Noch einmal: Der Wechsel in der Mentalität - ein wirkliches Umdenken - scheint mir an der Tagesordnung zu sein. Dann werden sicher auch die anderen Fragen lösbar sein, zum Beispiel die, wie Beruf und Familie vereinbar sein können. Das halte ich aber eher für eine zweitrangige Frage, denn zuerst muss uns der Wert von Kindern neu aufgehen.
Noch eine letzte Frage zur Mitgliedschaft. Viele katholische Christen engagieren sich caritativ ehrenamtlich, spenden für die Anliegen der Caritas oder beten um Hilfe für die Menschen in sozialen Nöten und Krisen. Sie erfüllen damit die Bedingungen für eine Aufnahme als Mitglied im Caritasverband. Und doch fällt vielen der Schritt zu einer aktiven Mitgliedschaft im Caritasverband schwer. Haben Sie dafür eine Erklärung?
+ + + + +
▶ [Aufgaben]:
1. Beantworten Sie zum Textauszug über Kinder und die Caritas-Mitgliedschaft diese Fragen:
(a) Welche Frage wird als eher zweitrangig bezeichnet?
(b) Was muss uns laut dem Textauszug zuerst neu aufgehen?
(c) Welcher Schritt fällt vielen schwer?
2. Formulieren Sie den Textauszug über Kinder und die Caritas-Mitgliedschaft um. Beginnen Sie bei den Worten „Noch einmal: Der“, hören Sie nach „Kindern neu aufgehen.“ auf und setzen Sie „Haltung“ an die Stelle von „Mentalität“.
3. Führen Sie den Textauszug über Kinder und die Caritas-Mitgliedschaft im Anschluss an seinen letzten Satz weiter.
Für die Bearbeitung wird das Material nicht gebraucht.
+ + + + +
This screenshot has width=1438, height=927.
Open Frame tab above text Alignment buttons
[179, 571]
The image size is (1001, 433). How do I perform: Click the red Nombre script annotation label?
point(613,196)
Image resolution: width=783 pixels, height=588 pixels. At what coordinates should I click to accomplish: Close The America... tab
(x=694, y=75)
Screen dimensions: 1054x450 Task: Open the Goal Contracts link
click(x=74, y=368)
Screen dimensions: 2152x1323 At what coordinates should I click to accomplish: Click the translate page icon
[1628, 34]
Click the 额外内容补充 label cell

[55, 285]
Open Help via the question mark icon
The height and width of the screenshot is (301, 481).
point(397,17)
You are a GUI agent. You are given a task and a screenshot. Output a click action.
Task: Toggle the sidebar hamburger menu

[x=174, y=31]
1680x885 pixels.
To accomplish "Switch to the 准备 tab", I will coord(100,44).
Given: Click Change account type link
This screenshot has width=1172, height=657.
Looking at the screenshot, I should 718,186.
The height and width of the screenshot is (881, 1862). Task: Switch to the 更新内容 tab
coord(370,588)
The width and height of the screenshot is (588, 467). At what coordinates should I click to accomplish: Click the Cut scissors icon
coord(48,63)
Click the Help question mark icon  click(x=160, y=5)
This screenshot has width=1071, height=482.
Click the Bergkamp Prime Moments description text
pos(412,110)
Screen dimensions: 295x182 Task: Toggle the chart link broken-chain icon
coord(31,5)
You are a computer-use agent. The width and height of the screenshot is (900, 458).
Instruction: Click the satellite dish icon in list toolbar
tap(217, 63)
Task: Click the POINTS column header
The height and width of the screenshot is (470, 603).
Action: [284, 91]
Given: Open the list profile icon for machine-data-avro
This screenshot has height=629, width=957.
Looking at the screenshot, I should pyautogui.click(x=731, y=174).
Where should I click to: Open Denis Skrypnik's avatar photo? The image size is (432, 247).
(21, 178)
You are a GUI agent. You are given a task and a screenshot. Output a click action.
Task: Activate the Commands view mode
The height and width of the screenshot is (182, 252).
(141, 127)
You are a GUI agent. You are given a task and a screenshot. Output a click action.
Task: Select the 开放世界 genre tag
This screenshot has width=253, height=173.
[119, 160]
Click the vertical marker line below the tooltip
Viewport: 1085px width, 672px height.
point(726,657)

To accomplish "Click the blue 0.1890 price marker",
+ + + + +
▶ [Lösungen]:
1.
(a) Die Frage, wie Beruf und Familie vereinbar sein können.
(b) Der Wert von Kindern.
(c) Der Schritt zu einer aktiven Mitgliedschaft im Caritasverband.

2.
Noch einmal: Der Wechsel in der Haltung - ein wirkliches Umdenken - scheint mir an der Tagesordnung zu sein. Dann werden sicher auch die anderen Fragen lösbar sein, zum Beispiel die, wie Beruf und Familie vereinbar sein können. Das halte ich aber eher für eine zweitrangige Frage, denn zuerst muss uns der Wert von Kindern neu aufgehen.

3.
Ich glaube, man bindet sich heute nicht mehr so leicht - da haben alle Vereine und Organisationen ihre Schwierigkeiten. Die Vielen, die sich für die Caritas engagieren, sind dennoch von unschätzbarem Wert. Dafür sollten wir einfach dankbar sein.
Eine Mitgliedschaft stärkt natürlich den "Chorgeist" der Caritas - darum lade ich an dieser Stelle gern dazu ein und ermutige zu einer Mitgliedschaft in unserem Verband.
Vielen Dank für dieses Interview!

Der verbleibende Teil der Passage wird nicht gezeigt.